The company, which is strictly residential service and replacement, has been in business for a whopping 112 years. “We originally sold coal furnaces,” Walsh explains. He estimates Schaafsma spends about 1 percent of sales on training each year.
Although the technicians usually prefer technical training, the company offers some type of customer service training on a weekly basis. “Soft skill training for customers is a little different and sometimes takes technicians out of their comfort zone,” Walsh explains. For office staff, topics might include dealing courteously with customers on the phone and ensuring customer problems are resolved.
All 35 employees have the desire to learn, according to Walsh. “The installers and technicians like to learn new things about the industry. Even our service techs who are 50 years old want to learn something new. We have a lot of people who are amazed in the amount of training we invest in them. They’ve come from other places where they didn’t get that. That’s really one of the benefits they appreciate.”
Listen to Your Customers
The secret to training your team is listening to your customers, emphasizes Brian Hooper, vice president, operations, MSI Mechanical, Salem, New Hampshire.
“They need to tell you what type of equipment and software that they want in their plants and facilities,” he says. “If you spend money on training that is not going to be used, it’s useless. You need to get feedback from the facilities you work in and find out what it is they want.”
MSI, which specializes in work for calls centers, data centers, and large office commercial buildings, has 25 employees in the field and five in the office and averages $8 to 10 million a year.
Hooper suggests that commercial contractors find out what their customers are installing and make sure everybody in the company knows the ins and outs of what that equipment can do. “If you are in long-term client relationship, you should ensure your team has the experience, background, information, and education to work on the equipment. That way, when the equipment does go down, you have a team that can fix it.
MSI’s budget for training varies according to client demand. “Some years it’s a big investment,” he says. “If we picked up large accounts, such as Bentley University or MIT with a lot of chillers and large-tonnage equipment, we would invest in sending our guys to Wisconsin to train on the Trane chillers or to Syracuse to get trained on Carrier chillers. Some years we could invest $2,000 and other years over $10,000, depending on what our accounts are that year.”

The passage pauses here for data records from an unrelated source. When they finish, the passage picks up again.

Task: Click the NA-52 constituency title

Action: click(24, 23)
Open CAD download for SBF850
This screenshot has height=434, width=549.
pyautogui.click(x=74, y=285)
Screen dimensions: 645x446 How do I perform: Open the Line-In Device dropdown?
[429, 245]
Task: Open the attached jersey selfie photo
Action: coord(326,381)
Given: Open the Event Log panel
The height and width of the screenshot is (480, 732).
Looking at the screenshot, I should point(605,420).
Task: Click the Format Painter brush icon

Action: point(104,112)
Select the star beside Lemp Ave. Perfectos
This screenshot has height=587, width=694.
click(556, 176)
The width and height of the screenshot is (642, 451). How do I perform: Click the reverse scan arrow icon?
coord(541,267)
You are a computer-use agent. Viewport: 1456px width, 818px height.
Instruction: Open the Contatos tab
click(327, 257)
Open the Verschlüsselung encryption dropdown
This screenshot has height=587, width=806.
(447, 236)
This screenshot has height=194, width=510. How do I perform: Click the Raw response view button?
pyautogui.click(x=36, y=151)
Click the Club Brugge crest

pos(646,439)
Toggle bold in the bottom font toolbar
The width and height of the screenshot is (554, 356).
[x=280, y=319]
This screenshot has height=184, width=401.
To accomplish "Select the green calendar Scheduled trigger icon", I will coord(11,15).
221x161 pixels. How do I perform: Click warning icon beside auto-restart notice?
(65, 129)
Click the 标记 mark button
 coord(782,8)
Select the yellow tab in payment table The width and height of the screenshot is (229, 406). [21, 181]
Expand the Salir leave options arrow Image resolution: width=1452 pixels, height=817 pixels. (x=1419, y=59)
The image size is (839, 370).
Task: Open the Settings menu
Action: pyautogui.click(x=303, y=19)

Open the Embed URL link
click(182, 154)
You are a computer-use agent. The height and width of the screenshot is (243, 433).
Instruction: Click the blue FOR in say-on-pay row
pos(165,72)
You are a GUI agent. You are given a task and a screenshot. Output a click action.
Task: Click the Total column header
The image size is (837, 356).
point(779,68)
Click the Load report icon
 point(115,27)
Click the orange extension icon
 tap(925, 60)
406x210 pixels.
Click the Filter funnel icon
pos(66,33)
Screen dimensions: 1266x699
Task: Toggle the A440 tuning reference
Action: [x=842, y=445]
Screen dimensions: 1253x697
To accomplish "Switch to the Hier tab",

That type of manufacturer training typically last a week and the company pays for the class, airfare, and hotel. Employees also attend one or two-day courses that are local.
The company is currently evaluating three different vendors to conduct a companywide seminar this summer. “We are getting ready to launch a paperless system,” Hooper explains. “Part of the training we are going to be doing is soft skills or customer service training on a Saturday for the whole company. We’ll have a cookout and make it a fun occasion. We want to make sure that everyone understands we’re not just there to fix something—we want to give us customers what they need. If we don’t, they’ll just nod their head and use somebody else.”